> -----Original Message-----
> From: Stephen Hemminger <[email protected]>
> Sent: Wednesday 24 June 2026 00:23
> To: [email protected]
> Cc: Stephen Hemminger <[email protected]>; Konstantin Ananyev
> <[email protected]>;
> Marat Khalili <[email protected]>
> Subject: [PATCH v4 3/7] test/bpf: add test for large shift
>
> The JIT compiler had issues with immediate values on shift instructions
> so add a new test to cover that case.
>
> Signed-off-by: Stephen Hemminger <[email protected]>
> ---
> app/test/test_bpf.c | 66 +++++++++++++++++++++++++++++++++++++++++++++
> 1 file changed, 66 insertions(+)
>
> diff --git a/app/test/test_bpf.c b/app/test/test_bpf.c
> index 232e9e2a98..b54e36910b 100644
> --- a/app/test/test_bpf.c
> +++ b/app/test/test_bpf.c
> @@ -2005,6 +2005,58 @@ test_div1_check(uint64_t rc, const void *arg)
> return cmp_res(__func__, 0, rc, dve.out, dvt->out, sizeof(dve.out));
> }
>
> +/*
> + * Shift by an immediate that doesn't fit in a signed byte: the C1 shift
> + * group takes a fixed 1-byte immediate, but imm_size() returns 4 for
> + * counts >= 128, so the x86 JIT emits 3 stray bytes and desyncs the
> + * instruction stream. The shift results are discarded (a count >= 64 is
> + * UB in the interpreter); the test returns a known constant, which the
> + * corrupted stream fails to produce.
> + */
> +static const struct ebpf_insn test_shift_big_imm_prog[] = {
> + {
> + .code = (BPF_ALU | EBPF_MOV | BPF_K),
> + .dst_reg = EBPF_REG_2,
> + .imm = 0x1,
> + },
> + {
> + .code = (EBPF_ALU64 | BPF_LSH | BPF_K),
> + .dst_reg = EBPF_REG_2,
> + .imm = 137,
> + },
> + {
> + .code = (EBPF_ALU64 | BPF_RSH | BPF_K),
> + .dst_reg = EBPF_REG_2,
> + .imm = 200,
> + },
> + {
> + .code = (EBPF_ALU64 | EBPF_ARSH | BPF_K),
> + .dst_reg = EBPF_REG_2,
> + .imm = 255,
> + },
> + /* known result; a desynced stream won't reproduce it */
> + {
> + .code = (BPF_ALU | EBPF_MOV | BPF_K),
> + .dst_reg = EBPF_REG_0,
> + .imm = 0x55,
> + },
> + {
> + .code = (BPF_JMP | EBPF_EXIT),
> + },
> +};
// snip the rest
Thanks a lot for adding this test.

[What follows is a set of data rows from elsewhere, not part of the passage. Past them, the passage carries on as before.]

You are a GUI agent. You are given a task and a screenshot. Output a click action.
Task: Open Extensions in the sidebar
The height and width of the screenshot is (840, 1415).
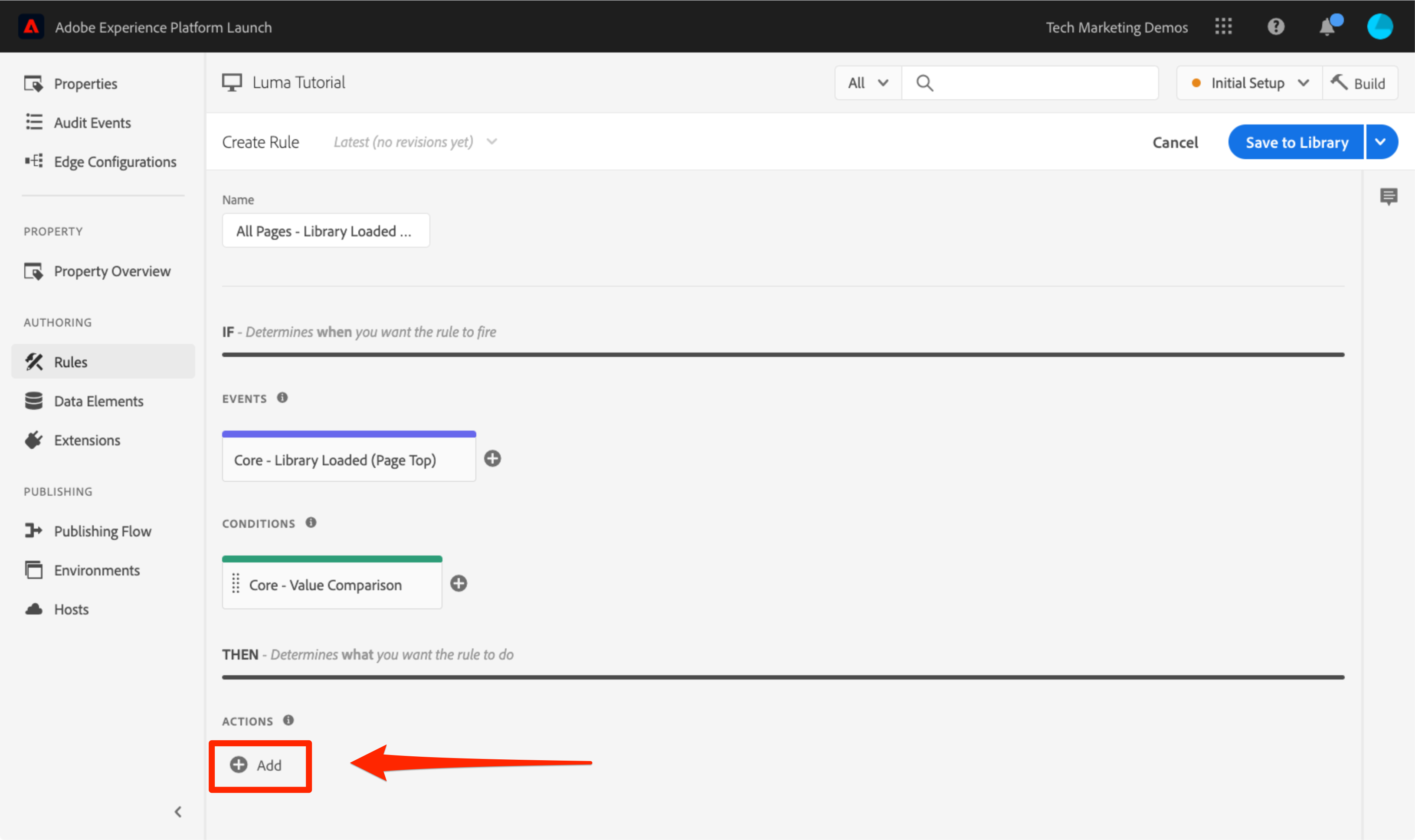(87, 440)
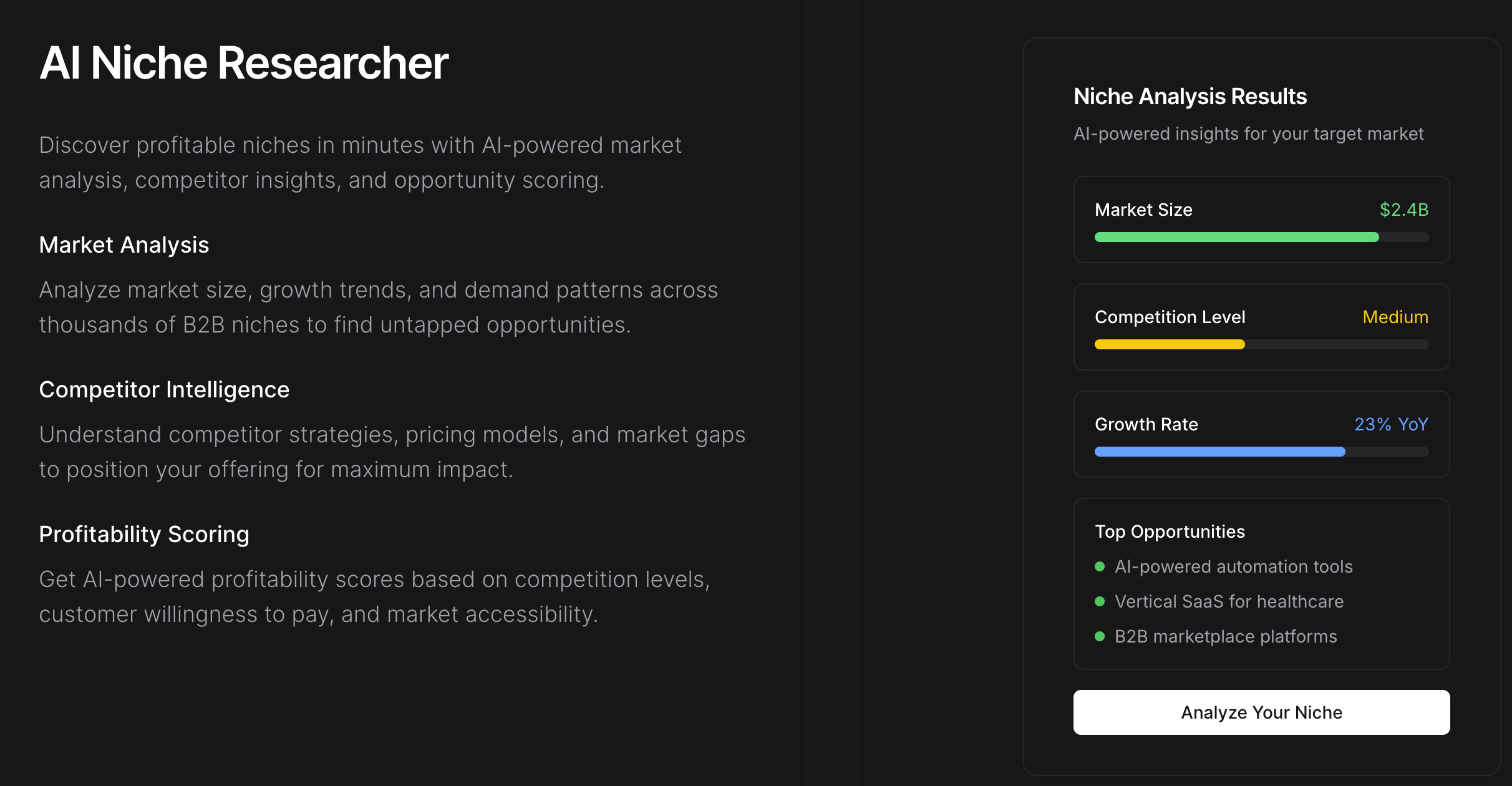Click the green bullet beside B2B marketplace platforms
The width and height of the screenshot is (1512, 786).
pos(1100,636)
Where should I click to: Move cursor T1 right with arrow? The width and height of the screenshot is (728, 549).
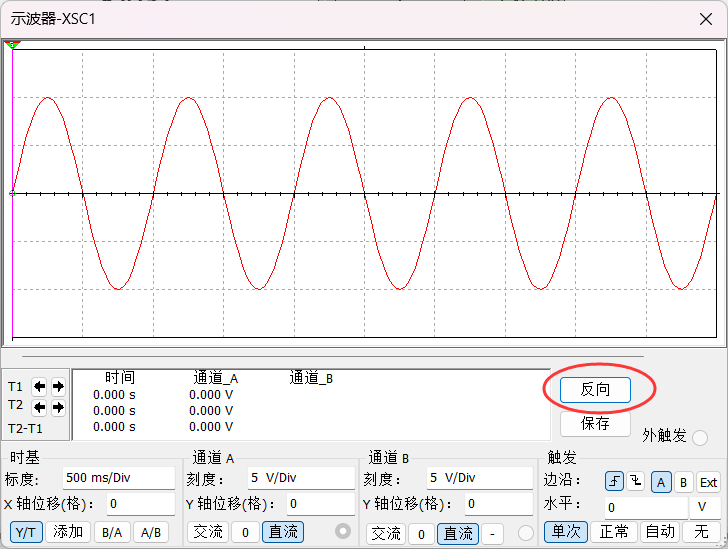[58, 386]
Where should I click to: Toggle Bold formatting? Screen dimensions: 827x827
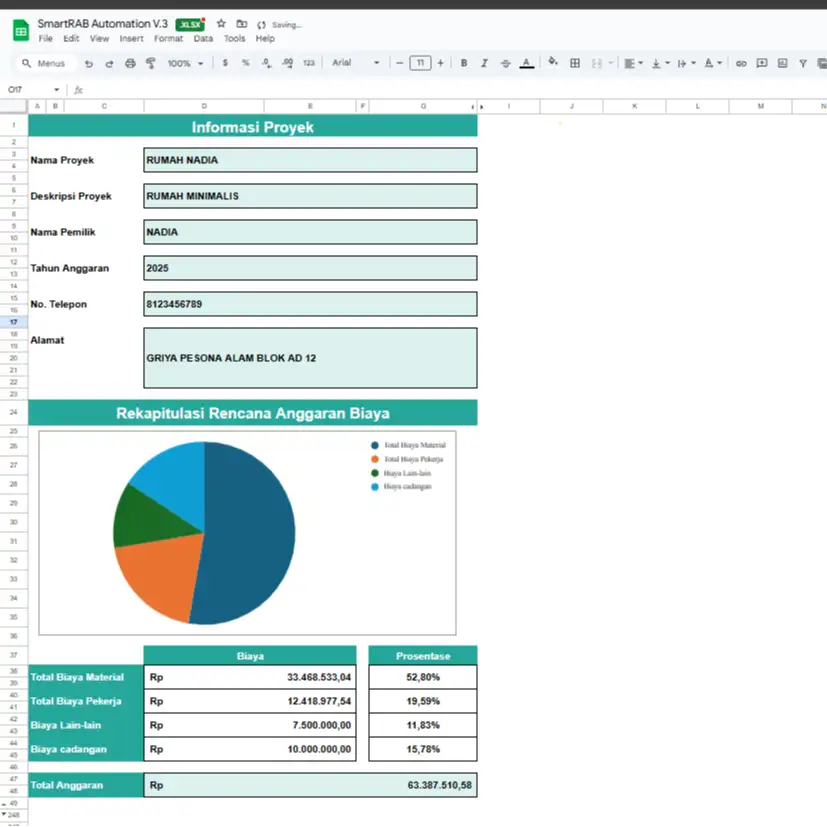[x=464, y=63]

Can we use the shift results though, instead
of discarding them, maybe as another test case? If the interpreter is unable to
reproduce them or triggers sanitizer it needs to be fixed as well. (Apologies
for this scope creep but I hope we get to the bottom of it eventually.)